◆ **GOAL**
Please retype every one of the rows below word for word, leaving the pictures out.

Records

'''

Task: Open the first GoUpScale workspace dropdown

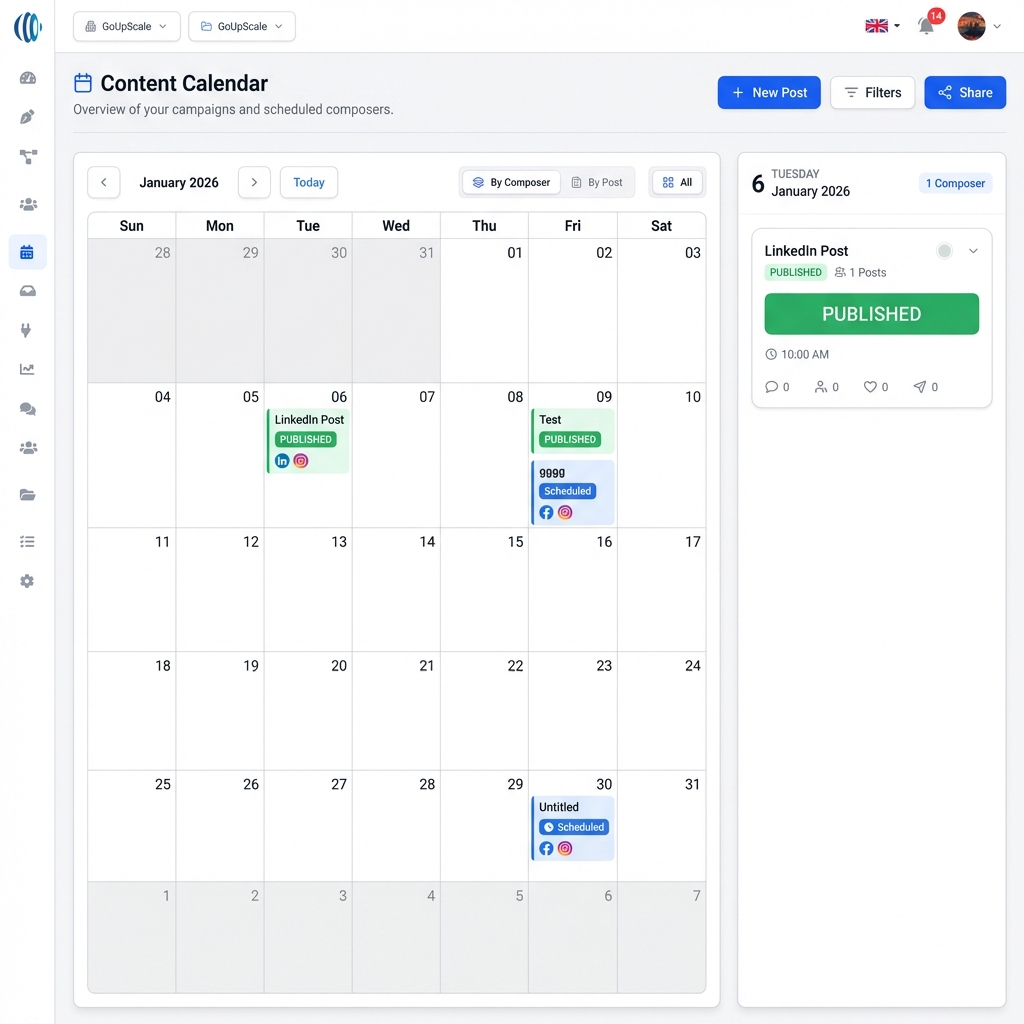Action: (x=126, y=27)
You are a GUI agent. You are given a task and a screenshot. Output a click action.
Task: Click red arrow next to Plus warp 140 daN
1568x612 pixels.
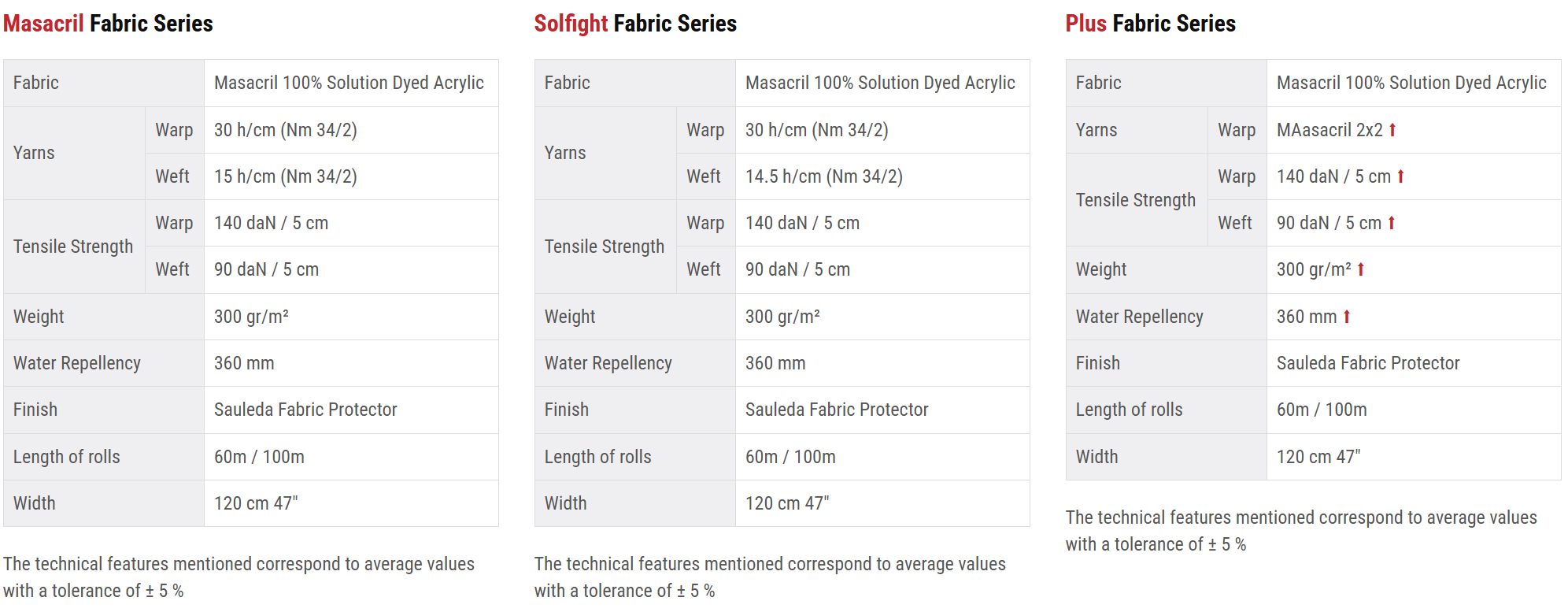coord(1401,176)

'''

◆ **SOLUTION FOR THIS PROBLEM**
Task: Open the first GoUpScale workspace dropdown

Action: (x=126, y=27)
You are a GUI agent. You are given a task and a screenshot. Output a click action.
Task: Click red arrow next to Plus warp 140 daN
1568x612 pixels.
coord(1401,176)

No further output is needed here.